By some estimates, DDIs account for more than 30% of all drug adverse reactions. Clinically important events attributable to potential DDI exposure are estimated to affect up to 14.3% of hospitalized patients, and are responsible for up to 0.17% of the nearly 130 million emergency department visits that occur annually in the United States.
In addition, DDIs are a leading contributing cause to drug failure and market withdrawals.
For the sake of patients, the health care system, and a company’s bottom line, prevention is key: it is critical to integrate comprehensive in silico systems that can help detect or predict potential DDIs into the various stages of the drug discovery and development process.
A daunting task
According to recent studies, that’s easier said than done. While no one disputes the utility of in silico modeling for predicting or detecting DDIs, the reliability of such systems depends directly on the comprehensiveness and quality of the data sources used for modeling—and for now at least, there are no universal standards for data input or analysis.

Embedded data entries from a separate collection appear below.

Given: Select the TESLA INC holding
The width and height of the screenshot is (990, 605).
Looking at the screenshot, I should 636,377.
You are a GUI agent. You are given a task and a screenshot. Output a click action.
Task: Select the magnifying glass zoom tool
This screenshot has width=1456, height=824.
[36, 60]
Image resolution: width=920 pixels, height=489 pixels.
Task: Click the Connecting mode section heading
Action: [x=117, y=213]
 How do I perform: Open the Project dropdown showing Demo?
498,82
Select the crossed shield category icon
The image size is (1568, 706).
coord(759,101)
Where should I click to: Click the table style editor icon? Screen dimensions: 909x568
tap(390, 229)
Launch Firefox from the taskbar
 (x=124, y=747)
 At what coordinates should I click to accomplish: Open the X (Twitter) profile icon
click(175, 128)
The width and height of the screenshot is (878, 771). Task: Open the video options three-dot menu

The type and number of potential DDIs also is a challenge. Interactions occur not only among “traditional” drugs, but also with newer entities, such as therapeutic proteins and nanoparticles. And we know that interactions can occur between therapeutic entities and other substances that patients take, such as food, folk and herbal medicines. For example, some research teams are now studying potential DDIs related to Chinese medicine, which in and of itself often includes mixtures of many chemicals with different biological properties.
Not surprisingly, given the scope of the problem, a recent study shows that currently there is no single complete source of potential DDI information that researchers, clinicians or the public can use to direct pharmacovigilance efforts, physician prescribing or self-prescribing. The analysis of publicly available DDI data sources—including clinically-oriented sources, natural language processing corpora and bioinformatics/pharmacovigilance information—demonstrated little overlap across sources. Moreover, the researchers found that comprehensive lists such as RxNorm provided incomplete coverage of potential DDIs that clinicians need to be aware of.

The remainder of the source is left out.